::: Extracted information

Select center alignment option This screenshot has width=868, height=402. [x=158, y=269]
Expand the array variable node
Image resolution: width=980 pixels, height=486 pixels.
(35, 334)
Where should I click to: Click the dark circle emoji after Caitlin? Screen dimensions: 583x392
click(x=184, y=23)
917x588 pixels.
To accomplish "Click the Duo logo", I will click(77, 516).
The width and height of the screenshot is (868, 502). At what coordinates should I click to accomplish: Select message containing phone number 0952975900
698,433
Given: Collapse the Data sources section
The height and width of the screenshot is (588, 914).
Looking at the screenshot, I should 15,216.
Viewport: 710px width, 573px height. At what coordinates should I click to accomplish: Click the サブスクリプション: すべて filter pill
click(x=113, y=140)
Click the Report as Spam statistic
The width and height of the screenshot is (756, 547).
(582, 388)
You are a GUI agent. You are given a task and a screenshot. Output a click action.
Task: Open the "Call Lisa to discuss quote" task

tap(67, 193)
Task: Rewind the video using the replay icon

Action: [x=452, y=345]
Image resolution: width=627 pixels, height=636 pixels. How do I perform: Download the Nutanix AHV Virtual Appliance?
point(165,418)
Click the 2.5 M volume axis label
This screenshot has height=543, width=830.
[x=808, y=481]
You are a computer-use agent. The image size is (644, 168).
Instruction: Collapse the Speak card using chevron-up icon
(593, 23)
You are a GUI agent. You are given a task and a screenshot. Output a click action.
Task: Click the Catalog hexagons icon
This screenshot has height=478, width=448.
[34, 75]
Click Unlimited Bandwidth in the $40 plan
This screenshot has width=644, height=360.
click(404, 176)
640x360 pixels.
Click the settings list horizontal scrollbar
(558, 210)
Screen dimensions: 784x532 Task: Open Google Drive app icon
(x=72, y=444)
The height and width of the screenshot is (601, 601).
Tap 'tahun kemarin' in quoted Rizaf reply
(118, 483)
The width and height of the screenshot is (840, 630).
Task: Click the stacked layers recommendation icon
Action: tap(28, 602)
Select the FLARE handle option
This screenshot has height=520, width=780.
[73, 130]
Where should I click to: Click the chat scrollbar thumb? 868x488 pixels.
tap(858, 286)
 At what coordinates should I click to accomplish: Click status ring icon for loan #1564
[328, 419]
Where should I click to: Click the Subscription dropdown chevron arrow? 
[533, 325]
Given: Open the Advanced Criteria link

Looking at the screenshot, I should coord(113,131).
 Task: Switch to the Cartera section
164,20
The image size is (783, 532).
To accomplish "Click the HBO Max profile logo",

::::::

§ Work required: The records above must be transcribed line for line, exactly.

§ Reply:
Select center alignment option This screenshot has width=868, height=402. [x=158, y=269]
Expand the array variable node
Image resolution: width=980 pixels, height=486 pixels.
(35, 334)
Where should I click to: Click the dark circle emoji after Caitlin? Screen dimensions: 583x392
click(x=184, y=23)
917x588 pixels.
To accomplish "Click the Duo logo", I will click(77, 516).
The width and height of the screenshot is (868, 502). At what coordinates should I click to accomplish: Select message containing phone number 0952975900
698,433
Given: Collapse the Data sources section
The height and width of the screenshot is (588, 914).
Looking at the screenshot, I should 15,216.
Viewport: 710px width, 573px height. At what coordinates should I click to accomplish: Click the サブスクリプション: すべて filter pill
click(x=113, y=140)
Click the Report as Spam statistic
The width and height of the screenshot is (756, 547).
(582, 388)
You are a GUI agent. You are given a task and a screenshot. Output a click action.
Task: Open the "Call Lisa to discuss quote" task

tap(67, 193)
Task: Rewind the video using the replay icon

Action: [x=452, y=345]
Image resolution: width=627 pixels, height=636 pixels. How do I perform: Download the Nutanix AHV Virtual Appliance?
point(165,418)
Click the 2.5 M volume axis label
This screenshot has height=543, width=830.
[x=808, y=481]
You are a computer-use agent. The image size is (644, 168).
Instruction: Collapse the Speak card using chevron-up icon
(593, 23)
You are a GUI agent. You are given a task and a screenshot. Output a click action.
Task: Click the Catalog hexagons icon
This screenshot has height=478, width=448.
[34, 75]
Click Unlimited Bandwidth in the $40 plan
This screenshot has width=644, height=360.
click(404, 176)
640x360 pixels.
Click the settings list horizontal scrollbar
(558, 210)
Screen dimensions: 784x532 Task: Open Google Drive app icon
(x=72, y=444)
The height and width of the screenshot is (601, 601).
Tap 'tahun kemarin' in quoted Rizaf reply
(118, 483)
The width and height of the screenshot is (840, 630).
Task: Click the stacked layers recommendation icon
Action: tap(28, 602)
Select the FLARE handle option
This screenshot has height=520, width=780.
[73, 130]
Where should I click to: Click the chat scrollbar thumb? 868x488 pixels.
tap(858, 286)
 At what coordinates should I click to accomplish: Click status ring icon for loan #1564
[328, 419]
Where should I click to: Click the Subscription dropdown chevron arrow? 
[533, 325]
Given: Open the Advanced Criteria link

Looking at the screenshot, I should coord(113,131).
 Task: Switch to the Cartera section
164,20
The image size is (783, 532).
To accomplish "Click the HBO Max profile logo",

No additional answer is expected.